I think I’ve now got to the end of all Ursula LeGuin‘s Hainish stories with a re-read of this novel, which I have to say I don’t think is one of her best, as the plot is a bit thin.
She writes about a world where developments seem to echo what took place in China during Mao’s Cultural Revolution, and in Tibet since the Chinese occupied the country, exploring the importance of one’s cultural past to a people, as well as the consequences of trying to erase a people’s past wholesale, with the damage that ensues. The issues are complicated by enforced development (echoes of The Great Leap Forward, perhaps) so perhaps you can see that I have found it just a little too obvious and didactic in places.
Having said that, nothing LeGuin writes is trite or trivial, and The Telling is no exception: there is plenty to make one think here. The envoy from another planet this time is from Earth, but a future Earth where the consequences of religious fundamentalism that we see so much of nowadays has not really played itself out.
So here are some familiar LeGuin tropes: what is religion, and how useful is it to a people, what is one’s past and one’s history and how important is that? Along with reflections on comsumerism and planetary destruction, and what rights one has to interfere in the affairs of other places, peoples or worlds, there is plenty to dwell on. And one nugget, which is perhaps easily overlooked: her imagined world is a single continent, therefore a single nation, so there are no aliens, no-one is different, or an outsider…

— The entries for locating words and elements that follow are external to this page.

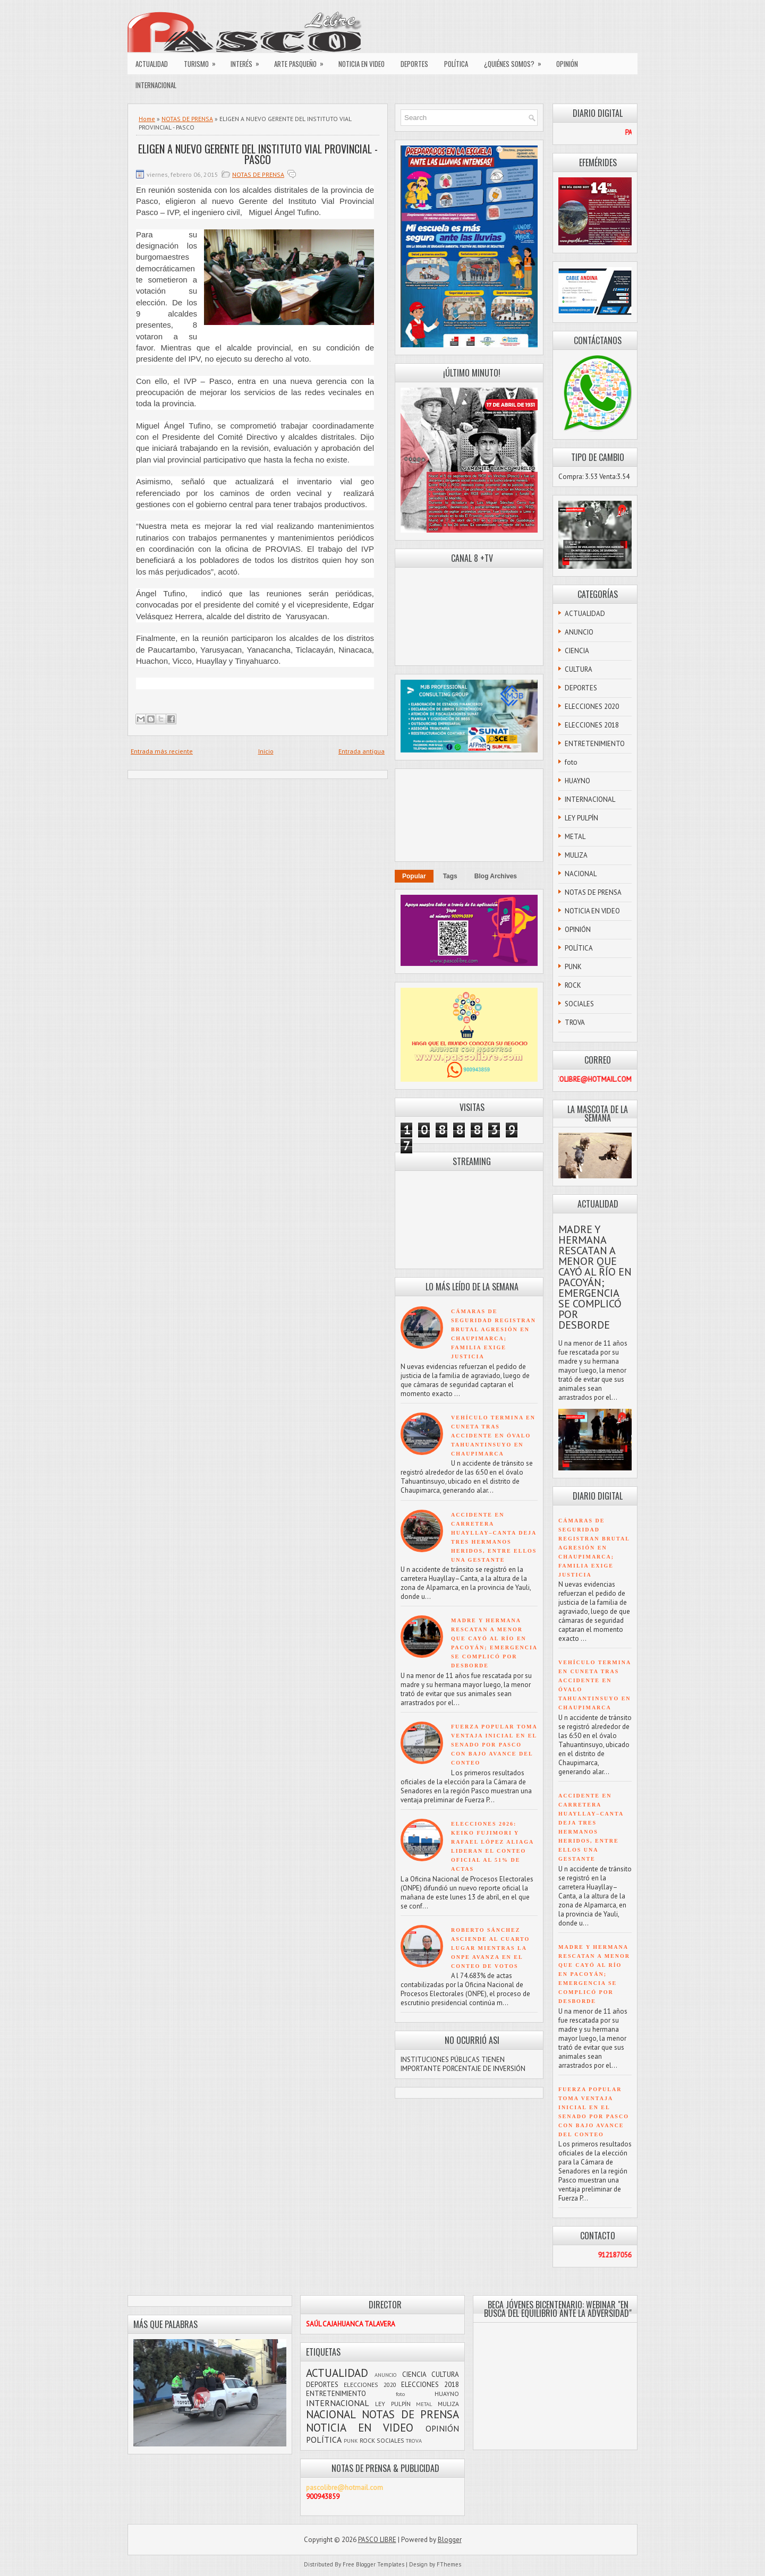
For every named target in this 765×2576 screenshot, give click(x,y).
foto (571, 762)
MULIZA (576, 855)
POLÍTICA (456, 63)
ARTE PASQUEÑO (302, 61)
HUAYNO (577, 780)
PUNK (573, 966)
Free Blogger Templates (373, 2564)
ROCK (573, 985)
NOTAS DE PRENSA (187, 119)
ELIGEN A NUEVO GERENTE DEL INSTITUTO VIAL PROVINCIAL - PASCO (258, 154)
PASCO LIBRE (377, 2539)
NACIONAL (581, 873)
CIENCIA (577, 650)
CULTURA (578, 669)
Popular (414, 876)
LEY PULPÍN (581, 818)
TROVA (575, 1022)
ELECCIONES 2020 (592, 706)
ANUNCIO (579, 632)
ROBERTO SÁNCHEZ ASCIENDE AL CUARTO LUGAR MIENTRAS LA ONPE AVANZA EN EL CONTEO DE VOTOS (490, 1948)
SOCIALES (579, 1003)
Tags (450, 876)
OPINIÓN (567, 63)
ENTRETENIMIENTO (595, 743)
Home (147, 119)
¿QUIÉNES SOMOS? (516, 61)
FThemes (449, 2564)
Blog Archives (495, 876)
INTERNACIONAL (155, 85)
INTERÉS (248, 61)
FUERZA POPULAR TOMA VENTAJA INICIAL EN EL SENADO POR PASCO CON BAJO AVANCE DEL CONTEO (494, 1745)
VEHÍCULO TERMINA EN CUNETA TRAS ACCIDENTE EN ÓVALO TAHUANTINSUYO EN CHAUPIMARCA (493, 1436)
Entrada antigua (361, 751)
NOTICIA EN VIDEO (361, 63)
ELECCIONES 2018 (592, 725)
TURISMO (203, 61)
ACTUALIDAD (151, 63)
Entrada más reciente (162, 751)
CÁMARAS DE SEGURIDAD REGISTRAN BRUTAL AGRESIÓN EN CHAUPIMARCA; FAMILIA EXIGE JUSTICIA (594, 1548)
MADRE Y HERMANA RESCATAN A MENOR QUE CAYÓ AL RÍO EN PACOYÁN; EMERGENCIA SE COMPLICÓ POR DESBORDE (595, 1277)
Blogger (450, 2539)
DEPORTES (414, 63)
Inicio (266, 751)
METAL (575, 836)
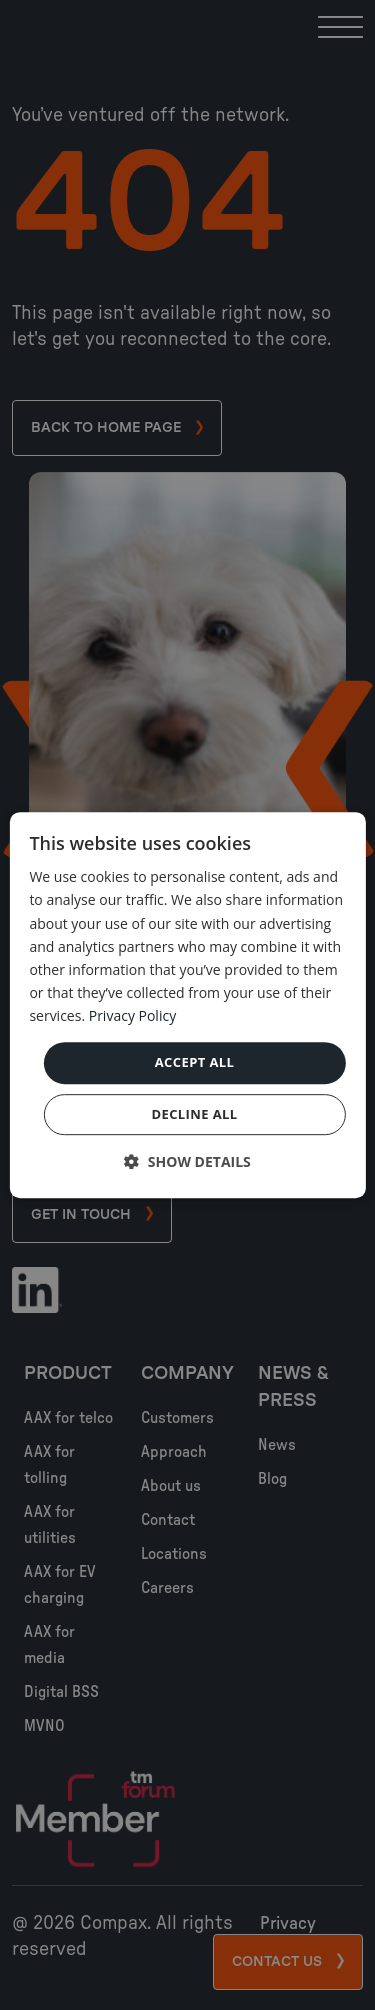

Overall, it’s clear, as LeGuin has herself said previously, there is no definite plan or construct to the series of stories and novels (quite considerable, as you have seen if you’ve followed all my posts). The idea of a league of worlds, a loose-knit federation, the Ekumen as she sometimes calls it, is an appealing one, romantic in a sense when it’s created and described by a writer of her talent. It has given her the opportunity to reflect on, and present to her readers, all sorts of gender- and culture-related issues which cause any intelligent reader to consider their own world and how it might be different. This is one of the things that good science fiction does best; it’s seen most convincingly in LeGuin’s The Dispossessed and The Left Hand of Darkness, and it was the brilliance of those two novels that led me to hunt out everything she has written in the Hainish cycle.